### Records provided
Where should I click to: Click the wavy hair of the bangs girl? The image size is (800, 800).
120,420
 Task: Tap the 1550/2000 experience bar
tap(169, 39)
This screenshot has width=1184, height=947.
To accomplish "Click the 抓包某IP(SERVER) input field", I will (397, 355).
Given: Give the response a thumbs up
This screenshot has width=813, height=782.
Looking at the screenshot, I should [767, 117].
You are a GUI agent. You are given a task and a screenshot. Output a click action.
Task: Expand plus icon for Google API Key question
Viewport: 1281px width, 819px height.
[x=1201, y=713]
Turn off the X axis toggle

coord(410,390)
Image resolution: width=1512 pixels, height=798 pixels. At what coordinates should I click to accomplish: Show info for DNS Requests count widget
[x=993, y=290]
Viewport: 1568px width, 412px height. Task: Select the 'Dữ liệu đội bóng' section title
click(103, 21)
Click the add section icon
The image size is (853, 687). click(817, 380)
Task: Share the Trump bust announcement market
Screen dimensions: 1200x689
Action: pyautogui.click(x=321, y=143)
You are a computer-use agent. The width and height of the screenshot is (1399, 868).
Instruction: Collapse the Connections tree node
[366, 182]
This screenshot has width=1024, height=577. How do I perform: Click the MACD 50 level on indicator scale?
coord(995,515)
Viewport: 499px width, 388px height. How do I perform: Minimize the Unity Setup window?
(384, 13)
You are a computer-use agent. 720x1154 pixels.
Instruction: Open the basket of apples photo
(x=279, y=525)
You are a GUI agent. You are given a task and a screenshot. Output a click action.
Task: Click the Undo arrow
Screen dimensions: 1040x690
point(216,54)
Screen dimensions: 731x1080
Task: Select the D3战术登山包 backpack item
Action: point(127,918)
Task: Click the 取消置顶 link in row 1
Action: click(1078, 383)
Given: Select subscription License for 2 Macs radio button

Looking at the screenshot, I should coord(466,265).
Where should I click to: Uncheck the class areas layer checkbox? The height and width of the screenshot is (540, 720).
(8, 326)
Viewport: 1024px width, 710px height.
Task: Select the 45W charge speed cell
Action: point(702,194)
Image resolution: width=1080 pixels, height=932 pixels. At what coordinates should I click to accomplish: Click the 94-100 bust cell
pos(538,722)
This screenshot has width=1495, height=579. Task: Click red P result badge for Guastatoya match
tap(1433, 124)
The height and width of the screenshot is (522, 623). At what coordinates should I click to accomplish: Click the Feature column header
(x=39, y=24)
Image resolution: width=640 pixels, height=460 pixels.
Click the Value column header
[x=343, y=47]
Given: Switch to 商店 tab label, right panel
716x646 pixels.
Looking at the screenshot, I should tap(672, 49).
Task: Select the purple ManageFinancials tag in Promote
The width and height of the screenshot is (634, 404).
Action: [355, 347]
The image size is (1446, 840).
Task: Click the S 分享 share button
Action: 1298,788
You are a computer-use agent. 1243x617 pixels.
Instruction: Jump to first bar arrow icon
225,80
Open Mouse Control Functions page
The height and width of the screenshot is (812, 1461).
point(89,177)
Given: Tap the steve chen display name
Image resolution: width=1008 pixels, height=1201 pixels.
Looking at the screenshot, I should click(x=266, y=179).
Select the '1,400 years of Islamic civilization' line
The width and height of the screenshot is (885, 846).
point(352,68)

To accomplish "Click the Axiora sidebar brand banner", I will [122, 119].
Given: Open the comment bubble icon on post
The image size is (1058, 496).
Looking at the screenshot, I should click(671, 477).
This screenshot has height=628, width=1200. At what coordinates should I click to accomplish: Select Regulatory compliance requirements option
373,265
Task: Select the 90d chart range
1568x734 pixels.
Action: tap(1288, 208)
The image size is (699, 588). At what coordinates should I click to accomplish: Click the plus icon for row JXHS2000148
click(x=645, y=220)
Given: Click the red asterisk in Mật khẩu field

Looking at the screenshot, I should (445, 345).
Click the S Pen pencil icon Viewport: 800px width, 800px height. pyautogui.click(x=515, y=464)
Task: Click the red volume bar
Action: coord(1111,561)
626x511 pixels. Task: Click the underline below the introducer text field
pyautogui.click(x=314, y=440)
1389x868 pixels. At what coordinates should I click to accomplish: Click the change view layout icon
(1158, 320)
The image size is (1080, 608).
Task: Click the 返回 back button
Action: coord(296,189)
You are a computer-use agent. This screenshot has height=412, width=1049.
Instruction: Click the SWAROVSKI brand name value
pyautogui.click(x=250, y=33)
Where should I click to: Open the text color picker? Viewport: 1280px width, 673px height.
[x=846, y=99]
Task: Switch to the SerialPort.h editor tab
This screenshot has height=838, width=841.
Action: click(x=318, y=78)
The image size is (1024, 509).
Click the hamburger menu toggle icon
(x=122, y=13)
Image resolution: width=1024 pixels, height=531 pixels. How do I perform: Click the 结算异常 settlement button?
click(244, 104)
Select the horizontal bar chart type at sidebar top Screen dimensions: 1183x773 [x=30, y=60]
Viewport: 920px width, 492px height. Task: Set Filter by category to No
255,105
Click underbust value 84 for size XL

### Exercise goal
Look back at the entries above and repeat, unchanged, every line from the line holding "Click the Value column header" through the line holding "Task: Select the purple".

### Written solution
Click the Value column header
[x=343, y=47]
Given: Switch to 商店 tab label, right panel
716x646 pixels.
Looking at the screenshot, I should tap(672, 49).
Task: Select the purple ManageFinancials tag in Promote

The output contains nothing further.